(Records for processing)

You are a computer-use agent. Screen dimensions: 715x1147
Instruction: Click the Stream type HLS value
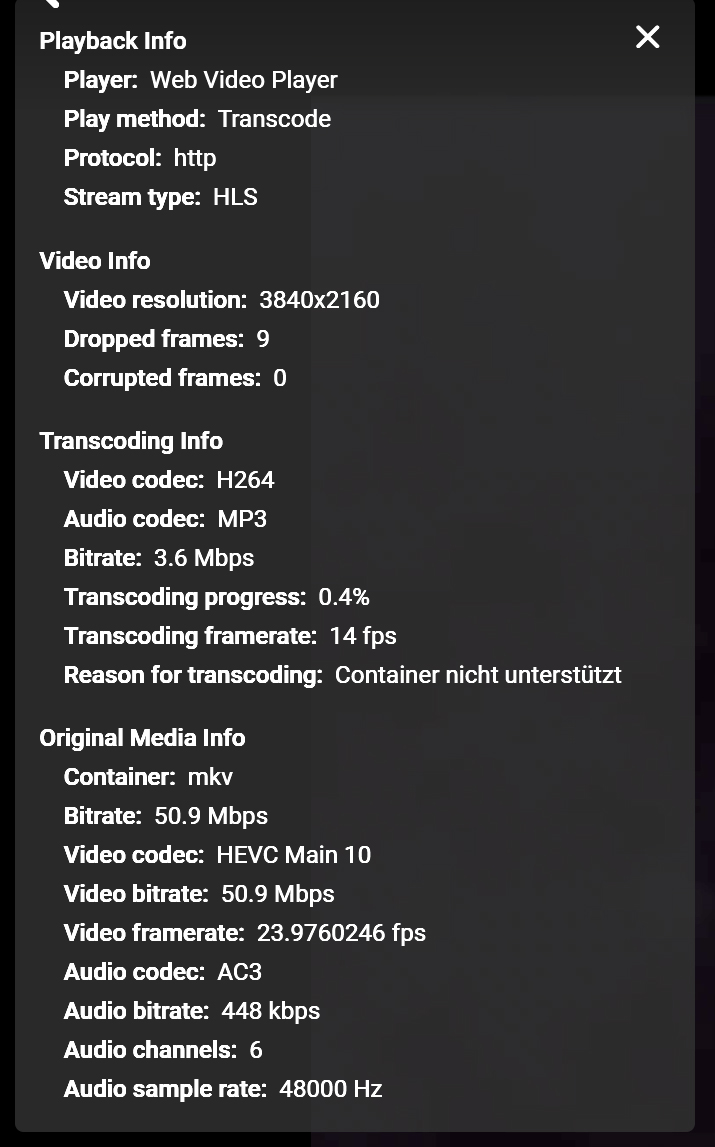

(End Records for processing)
(Records for processing)

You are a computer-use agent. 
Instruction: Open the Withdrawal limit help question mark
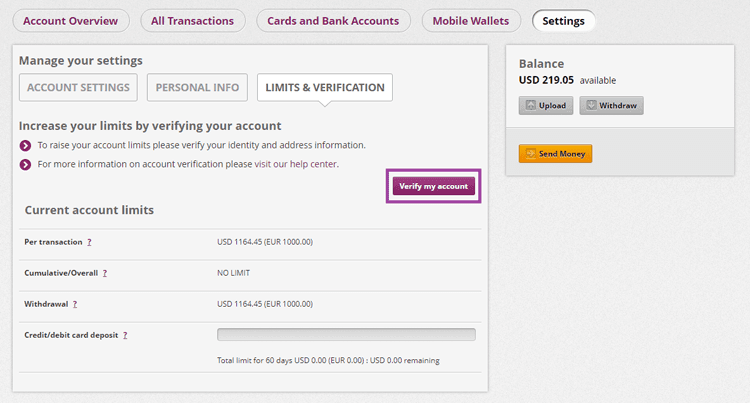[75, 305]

(End Records for processing)

Aim of the task =
From the data above, output exactly the lines between the one containing "You are a computer-use agent. Screen" and the one containing "Instruction: Click the Stream type HLS value", counting both of them.

Exercise response =
You are a computer-use agent. Screen dimensions: 715x1147
Instruction: Click the Stream type HLS value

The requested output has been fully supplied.